> _Requirement_:
In the entries, find all lines that hold the word "Select" and copy them.

START Data

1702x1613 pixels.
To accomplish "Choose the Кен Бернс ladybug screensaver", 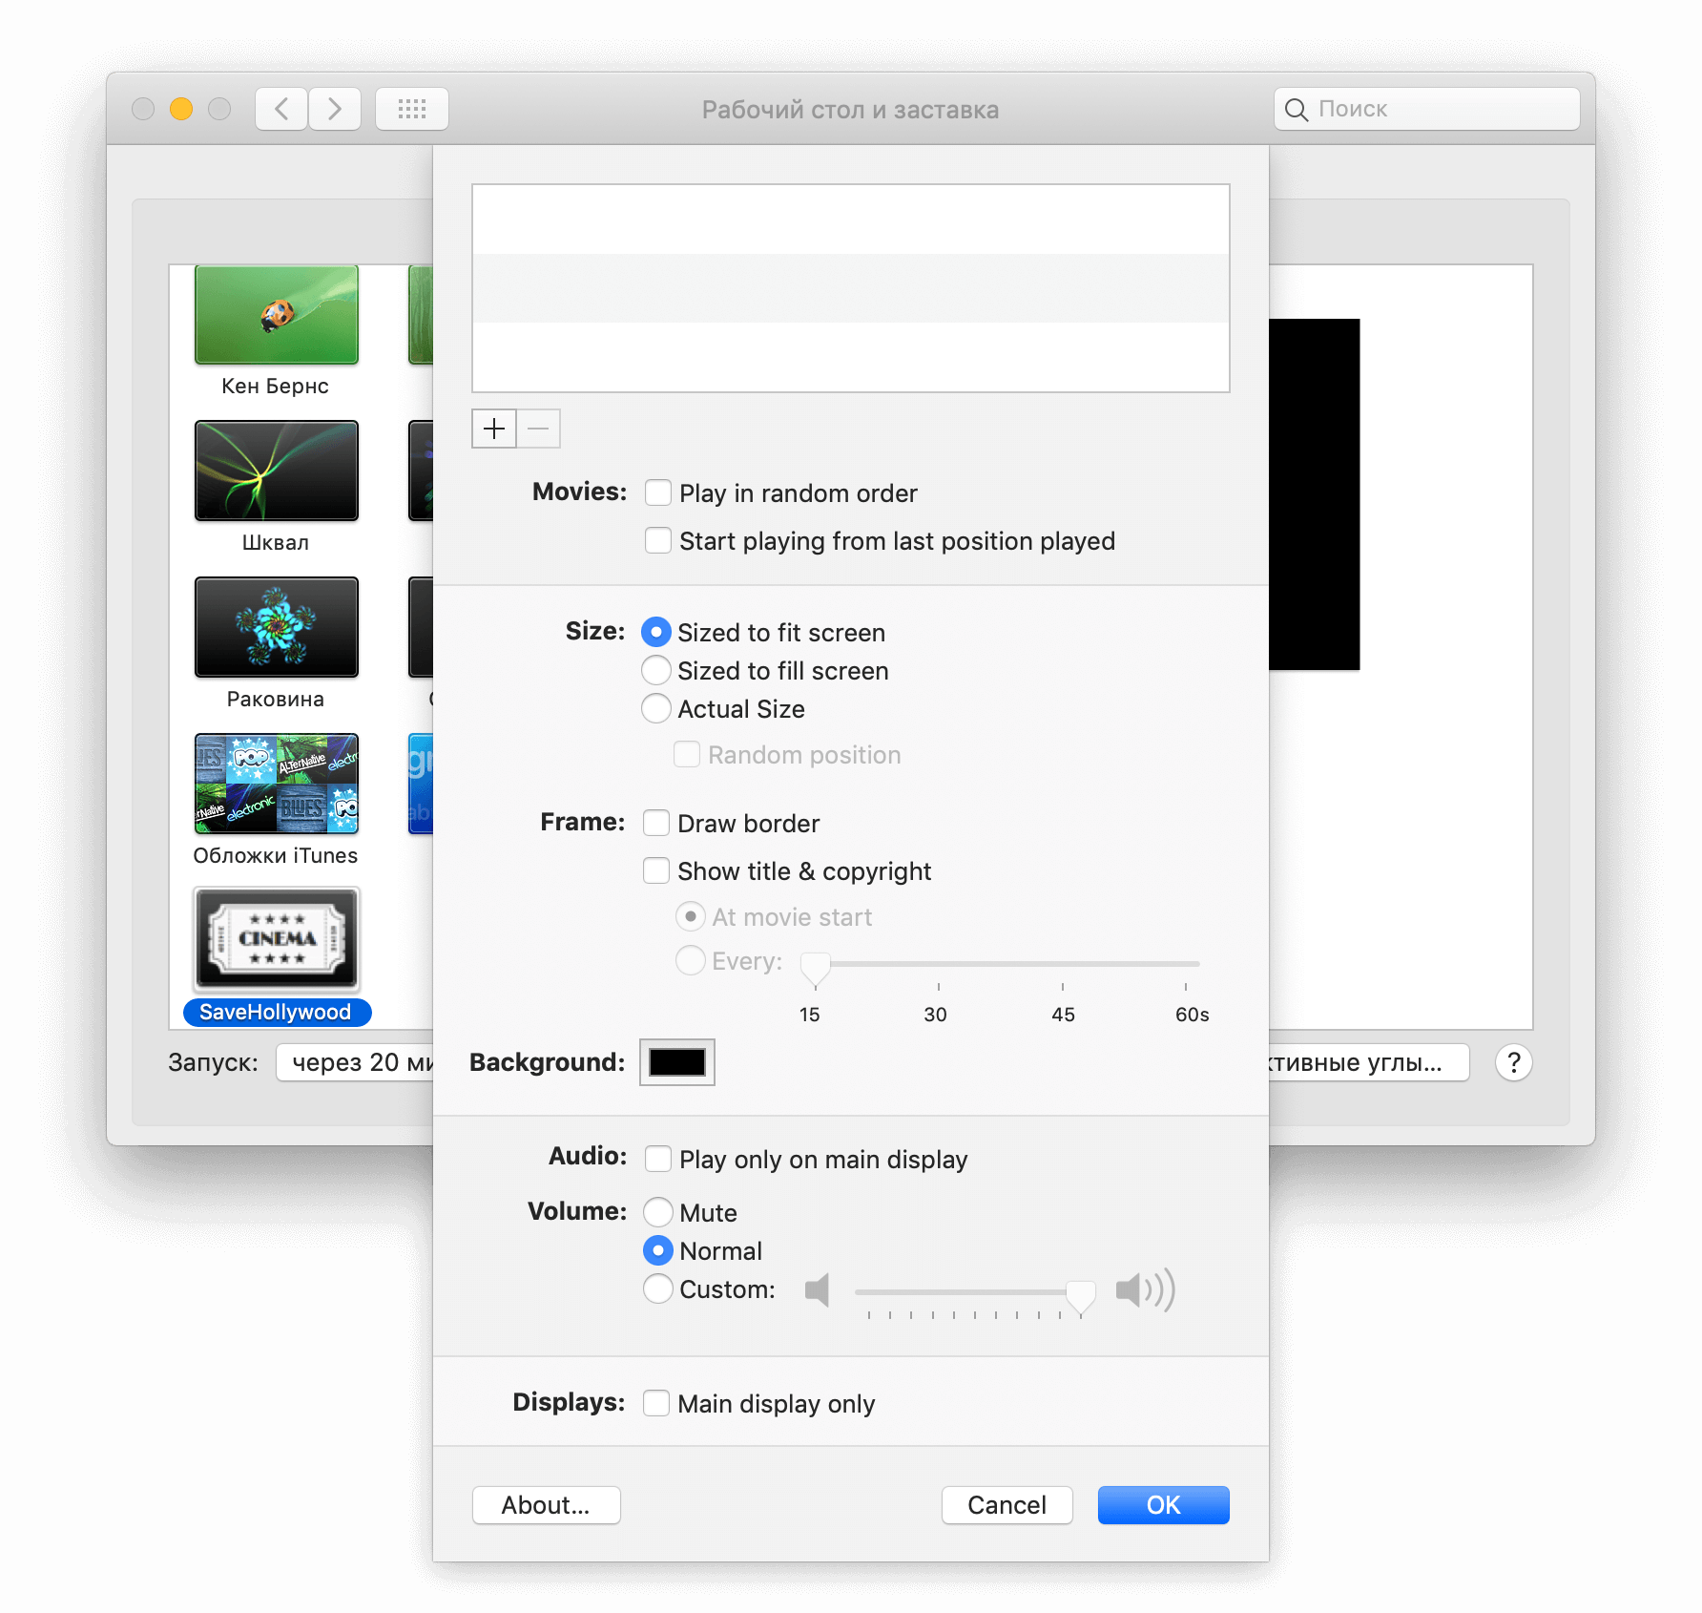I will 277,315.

END Data
START Data

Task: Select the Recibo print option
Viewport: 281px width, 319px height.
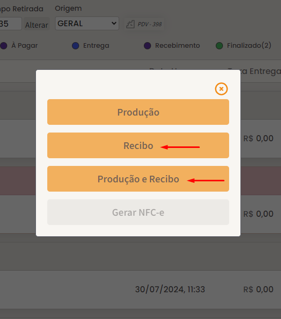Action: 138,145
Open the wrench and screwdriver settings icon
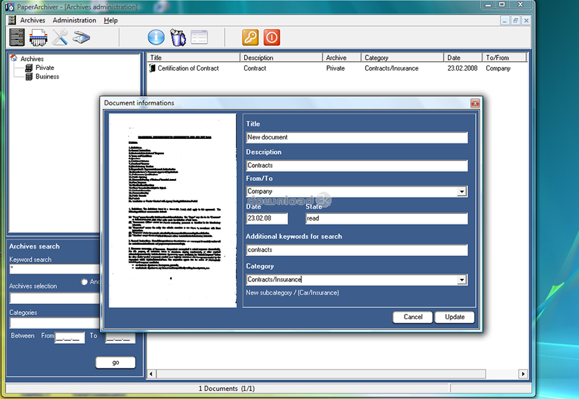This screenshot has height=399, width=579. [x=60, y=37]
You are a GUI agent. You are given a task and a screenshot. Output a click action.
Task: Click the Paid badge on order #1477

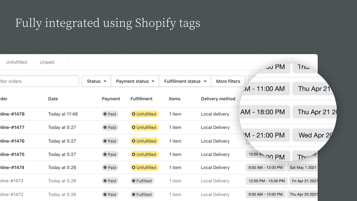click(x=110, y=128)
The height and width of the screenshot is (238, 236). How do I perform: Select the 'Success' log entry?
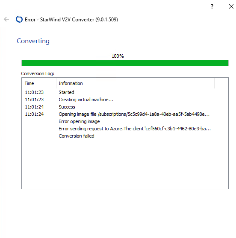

END Data

> _Finished task_:
Task: Select the Recibo print option
The height and width of the screenshot is (238, 236). How do I perform: Select the 'Success' log entry?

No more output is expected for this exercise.